Les princes s’ils voulaient parler ne pouvaient pas dire autre chose que ce qu’ils ont dit. S’ils ont un mérite il est ailleurs.
Gérard
31 décembre 2014 @ 20:01
Votre deuxième paragraphe Aubert vient d’une réflexion assez juste mais je ne crois pas que ce soit le fondement des prises de position des princes.
Gérard
30 décembre 2014 @ 16:07
reflètent et non reflète…
HRC
30 décembre 2014 @ 17:09
cher Aramis, j’admire.
COLETTE C.
30 décembre 2014 @ 20:24
Il ne faut pas oublier ce qu’il a fait de positif pour son pays. Reste que c’est un homme bien seul maintenant.
aggie
31 décembre 2014 @ 09:33
Vous avez raison de défendre le bilan du roi Juan Carlos qui a rétabli la démocratie en Espagne, ce que personne n’attendait de lui au départ ; dommage que sa fin de règne ait été gâchée ainsi. La monarchie doit énormément aussi à la reine Sofia qui a su, à l’image d’Elisabeth II, « never explain, never complain » et dieu sait que ça n’a pas du être facile.
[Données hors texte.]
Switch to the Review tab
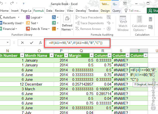This screenshot has width=158, height=114. coord(60,11)
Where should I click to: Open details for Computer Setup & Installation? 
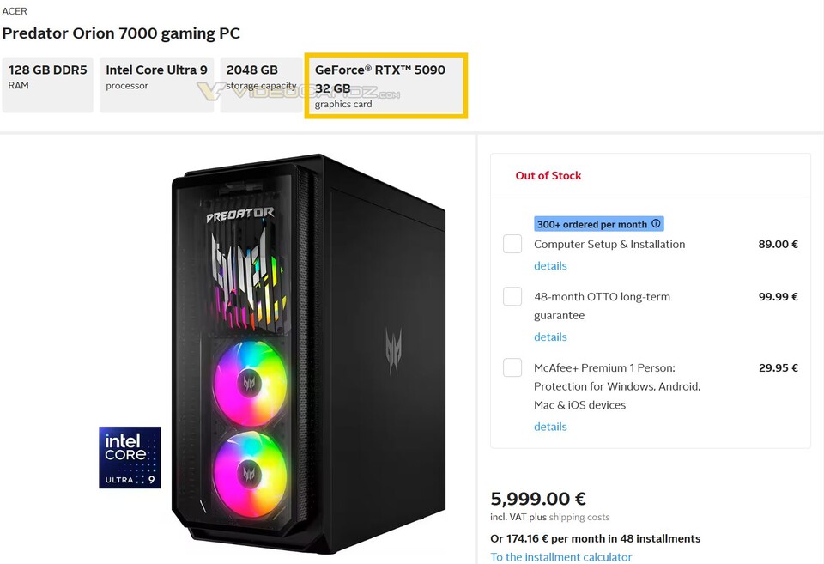[550, 266]
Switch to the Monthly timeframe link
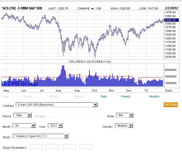 point(154,96)
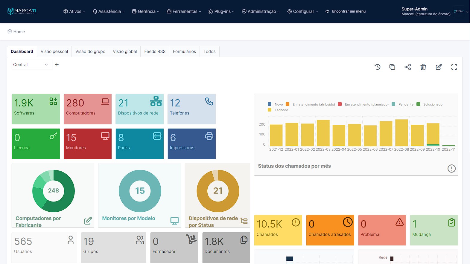Screen dimensions: 470x264
Task: Click the alert icon on chart widget
Action: point(451,169)
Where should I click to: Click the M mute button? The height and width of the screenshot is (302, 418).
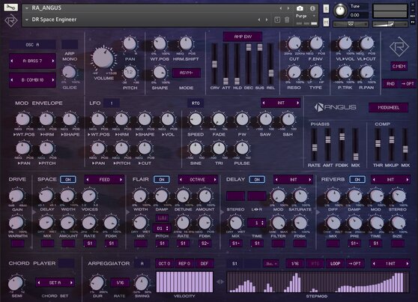[x=326, y=22]
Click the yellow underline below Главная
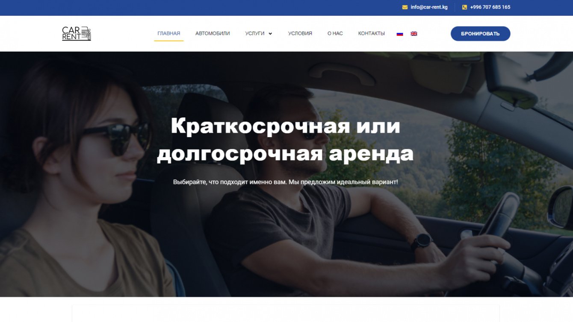This screenshot has height=322, width=573. 169,41
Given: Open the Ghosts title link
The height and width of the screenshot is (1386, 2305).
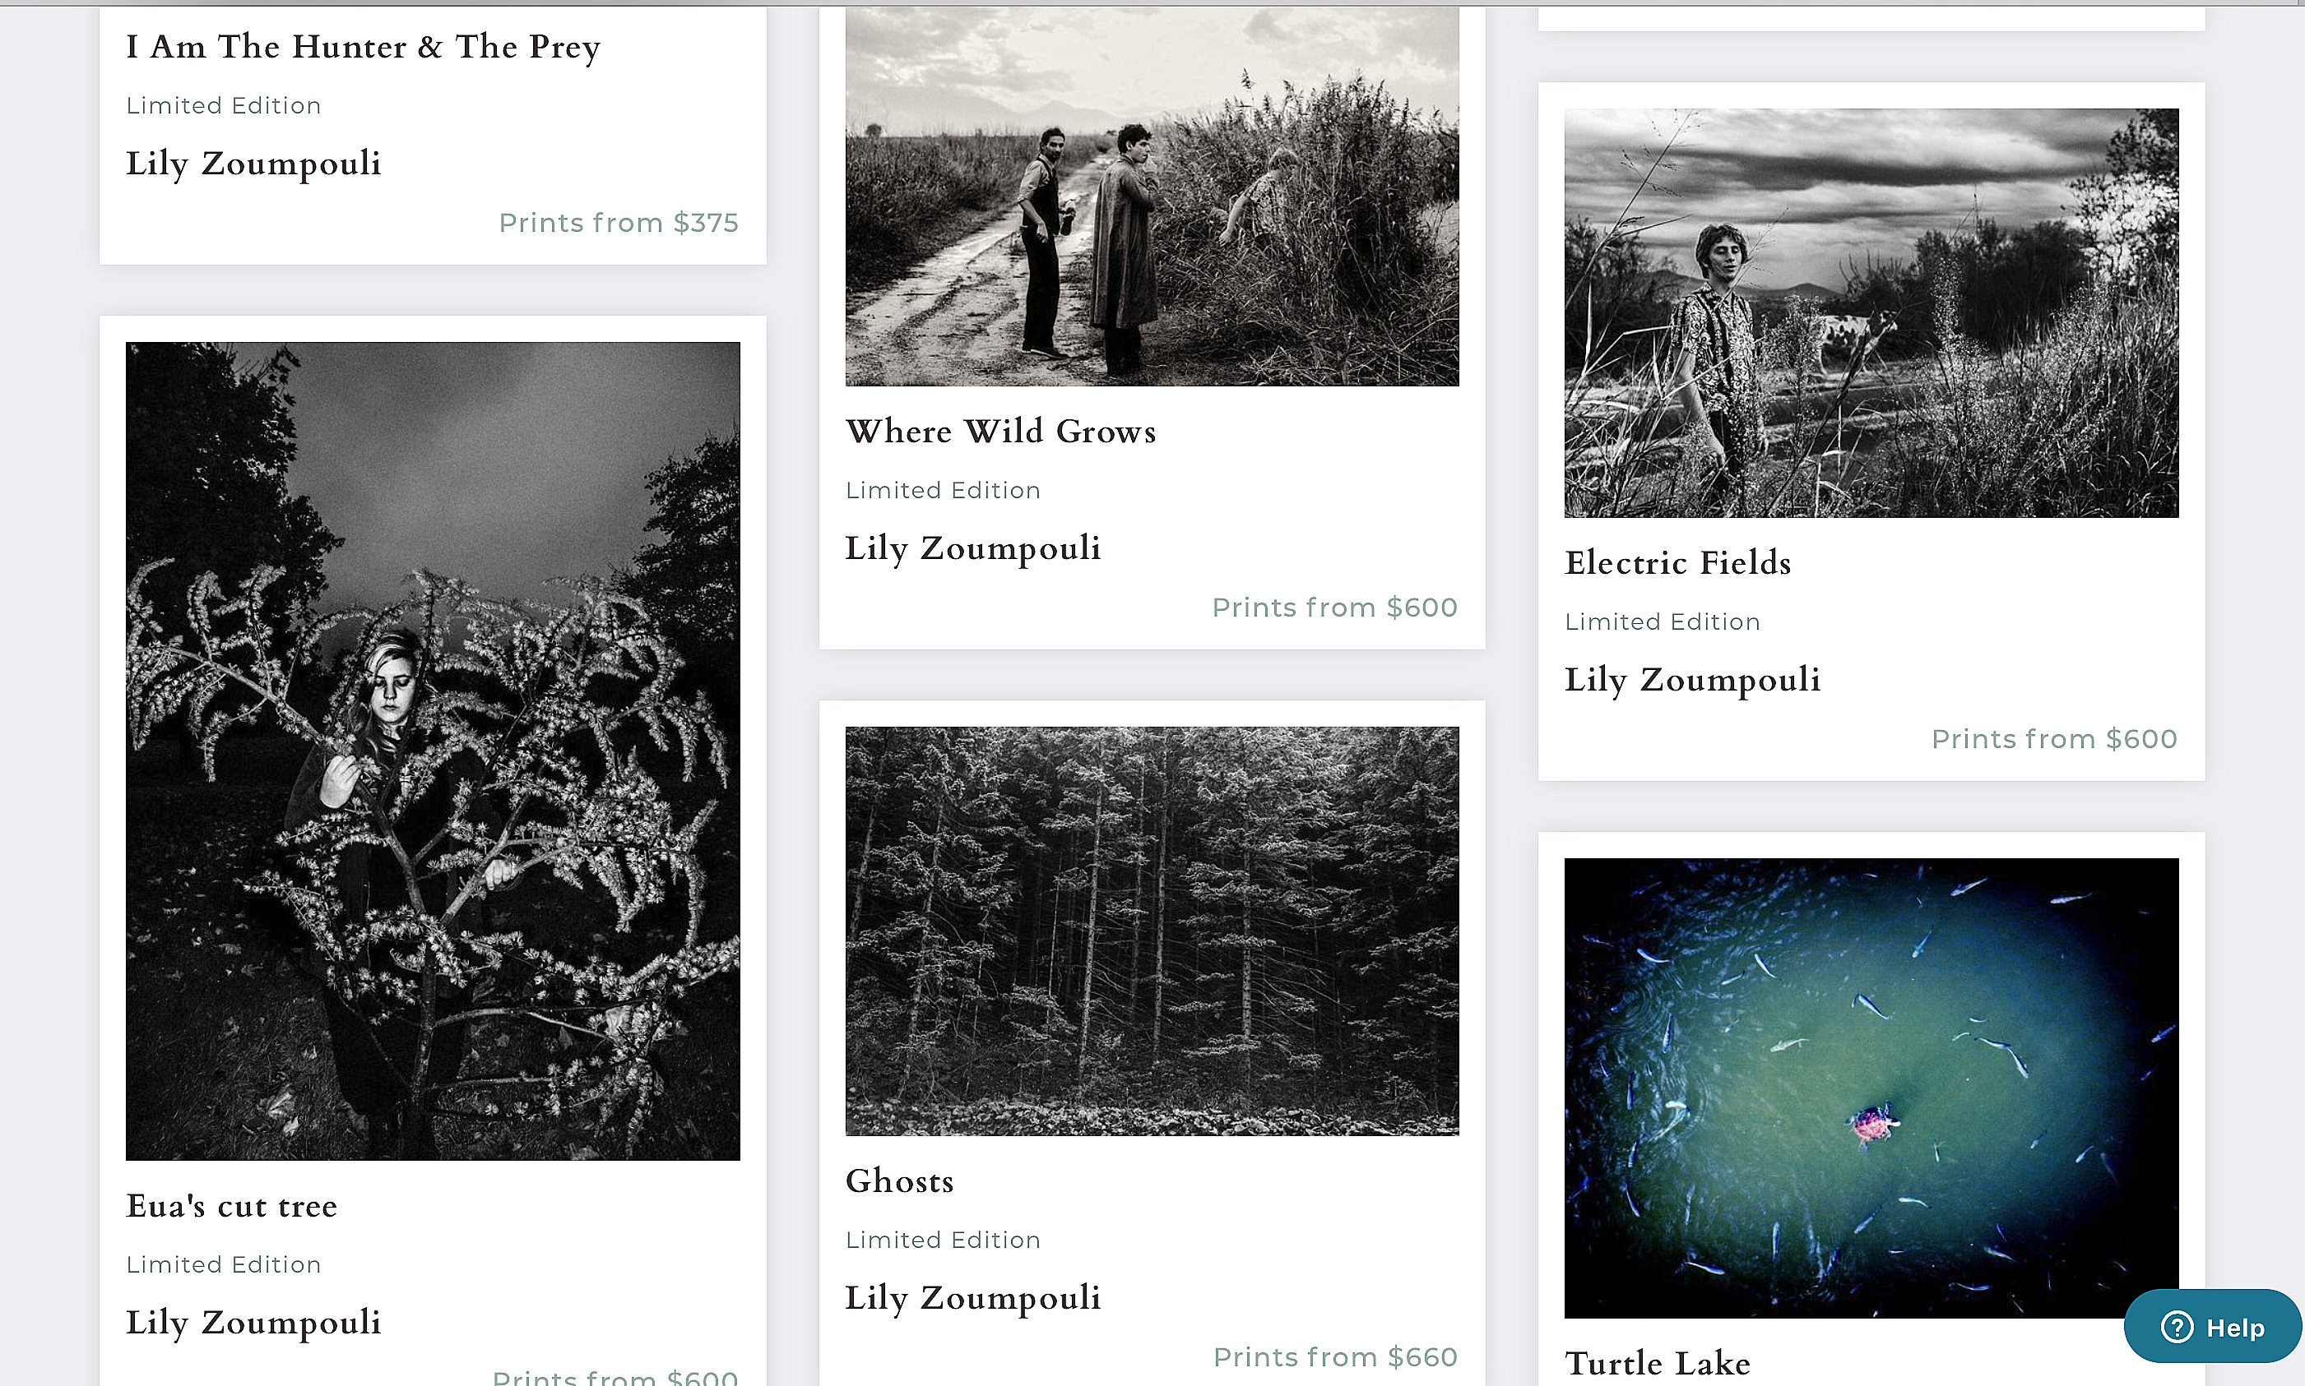Looking at the screenshot, I should click(x=900, y=1181).
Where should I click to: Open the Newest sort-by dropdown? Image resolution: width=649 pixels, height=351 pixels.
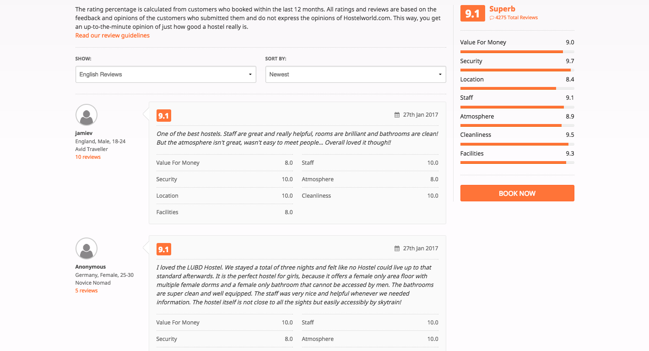click(356, 74)
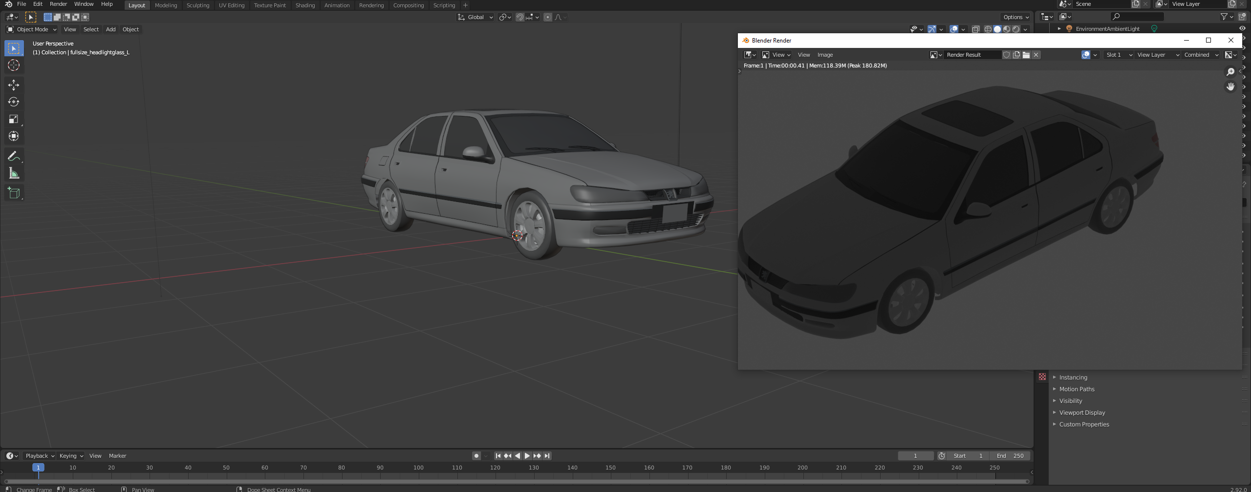Screen dimensions: 1251x492
Task: Switch to the Shading workspace tab
Action: click(x=305, y=5)
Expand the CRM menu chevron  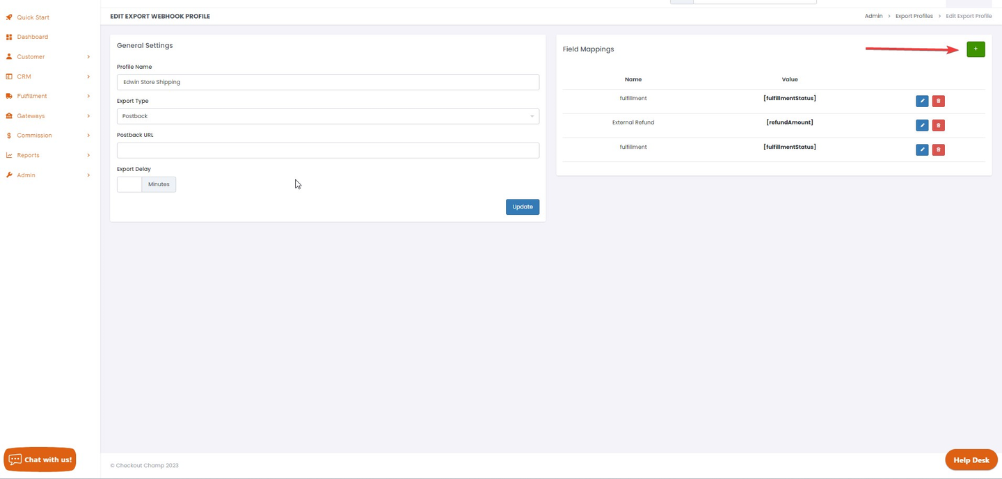coord(88,76)
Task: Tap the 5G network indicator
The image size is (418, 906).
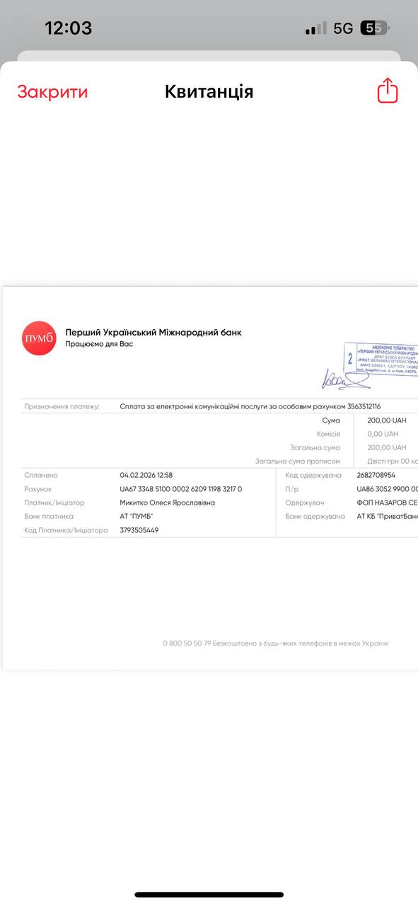Action: (x=343, y=28)
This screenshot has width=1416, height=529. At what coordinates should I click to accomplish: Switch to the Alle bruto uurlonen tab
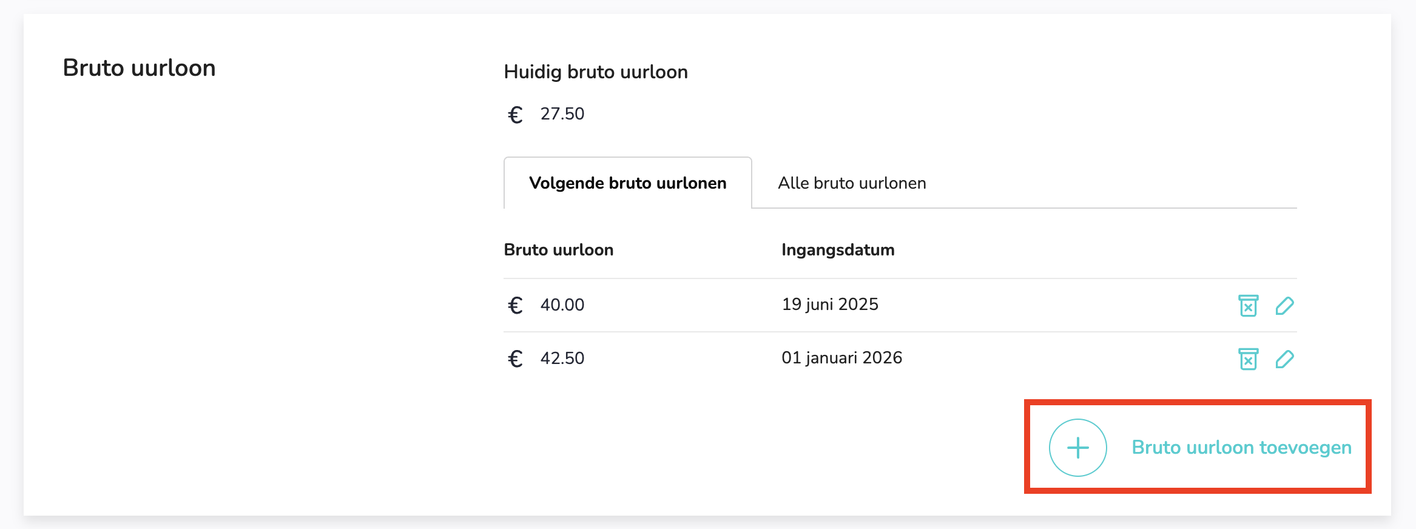click(x=852, y=183)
Pour les relations relâchées entre le père et le fils après son mariage avec Letizia, il serait intéressant d’en connaître les causes.
france75
31 décembre 2014 @ 18:18
quel homme magnifique et quel grand roi son fils ne lui ressemble pas je lui souhaite de reussir mais 2015 avec les proces s annonce assez mal
Ontheroadagain
1 janvier 2015 @ 10:31
Un bon début de règne, mais un laisser-aller au fil du temps qui a entraîné une mauvaise fin de règne…
Francine du Canada
1 janvier 2015 @ 14:36
Je partage l’opinion de Cosmo et aussi celles de Patricio et de Gérard; Juan Carlos fut un très grand roi et les fautes commises dans sa vie personnelle et à la fin de son règne n’y changeront absolument rien car tous les humains commettent des erreurs. Un grand démocrate qui aura laissé sa marque dans l’histoire. FdC
Albane
1 janvier 2015 @ 20:28
On l’a beaucoup critiqué mais il a bien travaillé pour son pays et pour la monarchie espagnole après Franco.
Il est quand même resté longtemps sur le trône et c’est peut-être cela qui, vieillesse aidant, lui a fait commettre des erreurs. Il a souffert avec sa maladie et le poids du royaume et il y a eu des drames dans sa vie. Il ne faut pas oublier qu’étant jeune, il a tué accidentellement son frère. Imaginez l’horrible souffrance, le sentiment de culpabilité qui a du l’habiter !
C’était un grand roi qui ne sera pas oublié.
Maintenant, il vieillit très vite, je trouve.